### TO DO
• 1. In the concert report, who donated the concert's proceeds to the International Bluegrass Music Museum?
• 2. Write the next part of the concert report, picking up after its final sentence.

### DOCUMENT PASSAGE
BEGIN
Katy Daley is emceeing the International Bluegrass Music Museum’s ROMP 2009 music festival and providing Bluegrass Country with regular on-air and online news updates.
9:14 am CT, Thursday
Last night I attended a wonderful concert at the RiverPark Center. The show was a 60-year anniversary celebration of the Wax Works, which is a family business now owned by Terry Woodward. Terry is a supporter of the International Bluegrass Music Museum and generously donated the proceeds of the concert to the museum.
What a night! WAMU’s Bluegrass Country’s friend, Fred Bartenstein served as the Master of Ceremonies and started the show with a talented young clogging team, Barry Lanham’s Foot Stompin’ Express. Then came Mike Snider’s String Band. I don’t know whether to describe him as a fantastic musician or a stand-up comedian. He’s both. He told some hilarious stories (usually about his wife, “Sweetie”) between songs. He was a real crowd pleaser.
After a short intermission it was time for Marty Stuart and The Fabulous Superlatives. I should say it was time for the FABULOUS Marty Stuart. What a set those hillbilly hipsters put on. “Handsome Harry” was on drums, and “Cousin Kenny” wowed us with his guitar playing. They covered every musical base from gospel to rockabilly. The audience brought them back for an encore of three more songs. FABULOUS!!!!!
Then it was time for the set this old Del-Head was waiting for: The Del McCoury Band and they played all the audience’s favorites — High on the Mountaintop, Vincent Black Lightning, Cheek to Cheek with the Blues and more. They asked Marty Stuart to come out for a mandolin duet with Ronnie. They burned their way through “Bluegrass Breakdown.” Then the IBMMuseum’s executive director, Gabrielle Gray, brought out a new exhibit: Uncle Pen’s fiddle. Yes, the fiddle that Bill Monroe made famous in the song will now be on display at the museum. Gabrielle played along with the band for a few measures and then bowed off stage.
END
### STORED DATA
BEGIN
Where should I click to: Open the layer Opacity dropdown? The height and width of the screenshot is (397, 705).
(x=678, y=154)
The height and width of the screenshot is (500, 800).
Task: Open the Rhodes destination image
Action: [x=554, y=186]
END
### PER-TASK ANSWERS
• 1. Terry Woodward, the owner of the Wax Works.

• 2.
After the show, in true bluegrass fashion, the bands stayed for “shake and howdy” time with all the fans and friends. And since it’s a gathering of bluegrass pioneers, there were a lot of those on hand. What a great night it was.
8:05 am CT, Thursday
My traveling companions are Pete and Kitsy Kuykendall. Pete is the publisher of Bluegrass Unlimited and Kitsy is on the International Bluegrass Music Museum board of directors. In addition to enjoying being with long-time friends, I am benefiting from all their bluegrass knowledge, but that’s a story for another entry.
Tonight we’re attending a ceremony where the bronze plaques for Bluegrass Hall of Fame inductees Bill Clifton and Charles K. Wolfe will be unveiled. Pete wanted to wear something special for the party and bought a pair of vintage (read previously owned) spectator shoes at an antique store in Virginia. There was a small problem with one of the buckles so he was really glad to see a sign advertising “Raines Shoe Hospital” in downtown Owensboro. He said we wouldn’t believe the place or the owner so, of course, Kitsy and I had to see it, too.
Don Raines, who I call the Shoe Doctor, runs the place now but it was started by his father a long, long, long time ago. And Don likes the store just the way his dad left it. Even if you don’t need your shoes repaired, it’s worth a visit to see all the antique toys, Christmas decorations, etc. he has there. His telephone is an old model used by the electric company lineman made famous by the Glen Campbell song, “I Am a Lineman for the County.” The phone company has offered to update it but Don likes that old dial phone.
He showed me a tool that he uses to put a metal tip on the end of a shoelace. That saves his customers the price a new pair of shoelaces. He keeps all that in a wooden CUBAN cigar box, which he said his father bought when it was legal to have Cuban cigars.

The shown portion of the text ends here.